- [Records]:
[Start of section]

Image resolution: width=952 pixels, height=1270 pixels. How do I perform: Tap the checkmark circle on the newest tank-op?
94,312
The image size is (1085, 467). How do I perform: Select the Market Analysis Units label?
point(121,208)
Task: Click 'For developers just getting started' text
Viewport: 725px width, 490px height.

[End of section]
[Start of section]

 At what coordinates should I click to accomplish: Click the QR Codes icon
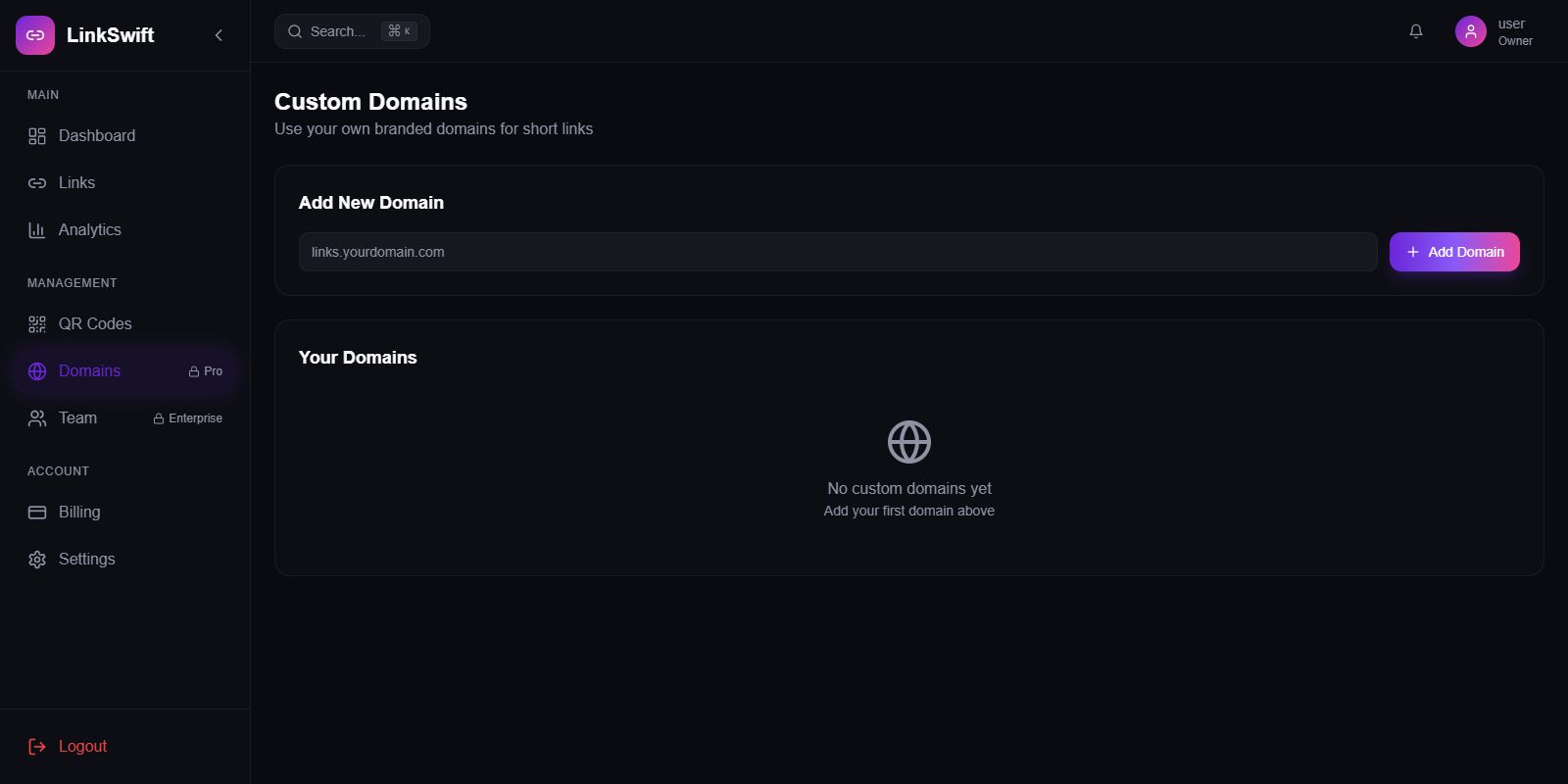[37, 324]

[End of section]

- [Exercise goal]: Give back exactly the lines above starting at the line where "Image resolution: width=952" appears and ending at the line where "Viewport: 725px width, 490px height." appears, both included, with no other lines.

- [Exercise response]:
Image resolution: width=952 pixels, height=1270 pixels. How do I perform: Tap the checkmark circle on the newest tank-op?
94,312
The image size is (1085, 467). How do I perform: Select the Market Analysis Units label?
point(121,208)
Task: Click 'For developers just getting started' text
Viewport: 725px width, 490px height.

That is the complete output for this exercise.